I'm sitting in the airport at Birmingham; everybody around me in the cafe is either on their cell phones or at their laptops. I'm reading (with my laptop open and my cell phone on the table) DJ Spooky's description in RHYTHM SCIENCE of sitting in the airport suspended between Frankfurt and New York.
But it's not the metaness of the moment that strikes me. Putting my airline ticket stub in the book as a place holder (what else are they good for?), I page back to the passage in which I discovered that I knew Spooky's parents. His father was a Dean at Howard University's Law School. Used to see him around DC -- But it was his mother I saw all the time. If you walked down Connecticut Avenue any day during my years in the city, you could see a large sign on a townhouse turned into a store that read "Toast and Strawberries." It was an eye-catching sign, a sort of neo-hippie script that seemed a holdover from an earlier age of warmth and innocence. I had been in the store many times with a succession of friends, and remember well the friendly greetings from the woman who owned the shop.

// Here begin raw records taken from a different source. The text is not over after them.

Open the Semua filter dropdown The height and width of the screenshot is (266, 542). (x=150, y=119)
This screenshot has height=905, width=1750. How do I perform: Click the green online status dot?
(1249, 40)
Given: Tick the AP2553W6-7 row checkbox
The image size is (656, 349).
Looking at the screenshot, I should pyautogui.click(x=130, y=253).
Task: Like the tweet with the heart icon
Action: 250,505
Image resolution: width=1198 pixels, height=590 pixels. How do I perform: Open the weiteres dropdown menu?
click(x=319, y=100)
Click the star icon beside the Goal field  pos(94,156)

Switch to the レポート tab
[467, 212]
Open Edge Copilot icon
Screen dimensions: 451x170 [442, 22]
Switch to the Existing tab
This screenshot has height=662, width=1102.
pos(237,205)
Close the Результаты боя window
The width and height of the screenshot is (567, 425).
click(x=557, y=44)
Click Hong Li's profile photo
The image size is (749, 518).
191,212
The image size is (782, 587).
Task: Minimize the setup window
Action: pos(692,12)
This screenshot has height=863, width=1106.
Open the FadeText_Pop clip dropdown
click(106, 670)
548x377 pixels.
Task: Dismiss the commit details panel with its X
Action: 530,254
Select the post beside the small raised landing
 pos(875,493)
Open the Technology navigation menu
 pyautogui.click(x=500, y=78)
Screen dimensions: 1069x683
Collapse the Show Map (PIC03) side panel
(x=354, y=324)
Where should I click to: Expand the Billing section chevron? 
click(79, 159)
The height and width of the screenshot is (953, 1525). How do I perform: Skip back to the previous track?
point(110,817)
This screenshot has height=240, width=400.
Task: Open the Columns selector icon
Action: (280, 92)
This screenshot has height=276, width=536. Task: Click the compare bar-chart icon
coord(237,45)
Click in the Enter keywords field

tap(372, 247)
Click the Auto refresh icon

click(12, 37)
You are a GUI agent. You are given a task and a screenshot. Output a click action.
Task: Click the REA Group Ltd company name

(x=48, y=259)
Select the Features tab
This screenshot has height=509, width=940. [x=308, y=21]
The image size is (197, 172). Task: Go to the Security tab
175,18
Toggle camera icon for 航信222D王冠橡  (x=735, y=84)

Spooky (AKA Paul D. Miller) describes himself as a product of DC -- and he is -- his work is exactly the sort of eclectic, cross-cultural bricolage that the city produces as second-nature. This is a kid who came of age during the "Go Go" explosion of bands like EU , the Junk Yard Band (not the one that got famous on radio -- but its predecessor, a group of talented kids playing on plastic tubs), Chuck Brown and the Soul Searchers . . . a time that coincided exactly with the rise to prominence of Sweet Honey in the Rock. Just after the time when Donald Byrd and a band he formed out of his Howard students had a hit with a song about Rock Creek Park. Byrd had been a student once of Spooky's father (which doesn't prevent Spooky from spelling Byrd's name incorrectly in his book). The time of Spooky's coming of age was the time of DC's punk scene as well, with bands like Fugazzi and Bad Brains thrashing their way across the landscape. Bad Brains were about the first black punk band anybody saw, and anybody outside DC was still surprised by their mere existence, let alone their frantic speed soul. Spooky and I were in many of the same audiences at places like the 930 Club back when it was still in the 930 building. Just up the street a ways from Connecticut and Q, where Spooky mostly grew up amid the raga kids, punk kids and skateboard kids he remembers at Dupont Circle (these are, as anybody from the city would recognize, daytime memories of the Circle), C.J. Hall was living then just off Florida Avenue in a building that also housed members of Bad Brains. One of the Brains also worked with the Reggae group Black Uhuru -- It was that kind of time -- Going to see C.J., you'd run into rastas and punks in the hallway -- all of this just a few blocks from Toast & Strawberries -- In my last days in DC, Spooky probably walked past Anna and me as we rounded the corner on our first date.
Is this what Spooky means by "demographic nostalgia"?
But then I'm interrupted by the voice of Lester Bowie in my earphones. "All aboard for Duffvipels -- All aboard!"